Begin

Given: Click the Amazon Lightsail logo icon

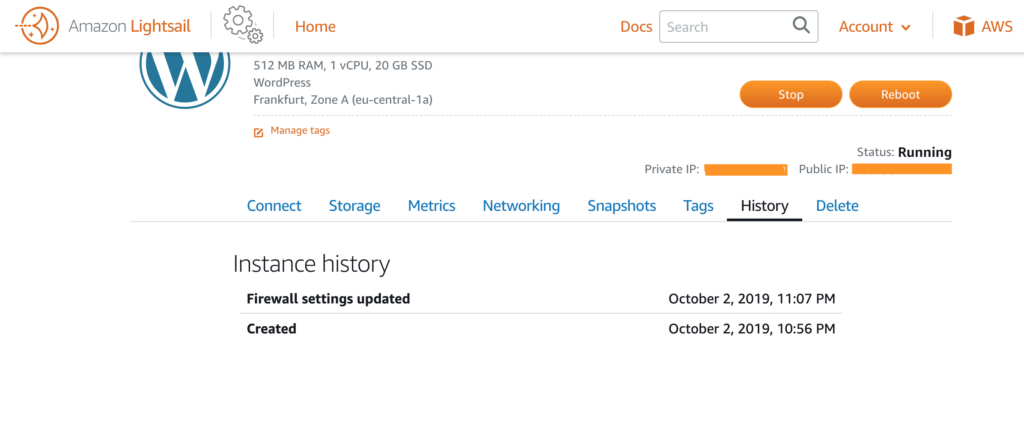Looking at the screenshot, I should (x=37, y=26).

End
Begin

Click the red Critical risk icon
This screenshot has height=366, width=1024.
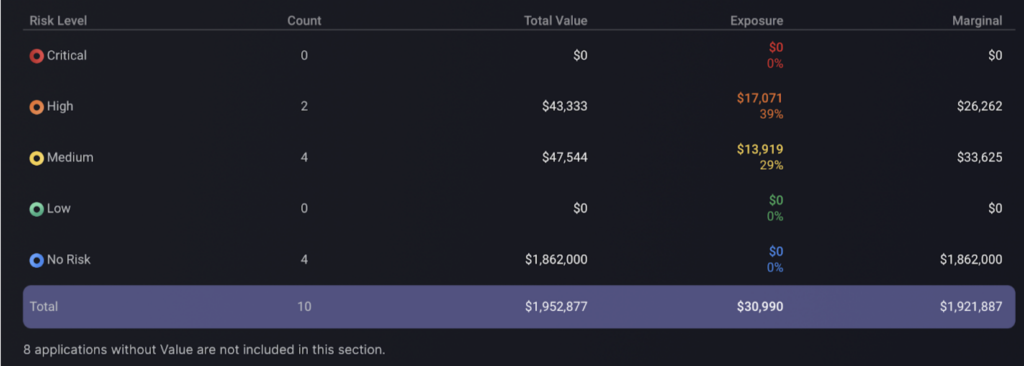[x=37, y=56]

End

Required work →
Output the listing from the line that contains "Click the red Critical risk icon" through the line that contains "[x=37, y=56]", inclusive, as a Markdown table with the columns Row and Line. Omit blank lines and any pictures.

Result of the task →
| Row | Line |
|---|---|
| 1 | Click the red Critical risk icon |
| 2 | This screenshot has height=366, width=1024. |
| 3 | [x=37, y=56] |